* _Activity_: Locate every row below that contains the word "screenshot" and copy each such row. Treat the match as case-sensitive.

Rows contained in a dataset:

────────

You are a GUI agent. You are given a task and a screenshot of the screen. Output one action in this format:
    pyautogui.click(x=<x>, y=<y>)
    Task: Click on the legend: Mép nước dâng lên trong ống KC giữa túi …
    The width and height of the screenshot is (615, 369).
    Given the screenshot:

────────

* _Output for this task_:
You are a GUI agent. You are given a task and a screenshot of the screen. Output one action in this format:
    The width and height of the screenshot is (615, 369).
    Given the screenshot:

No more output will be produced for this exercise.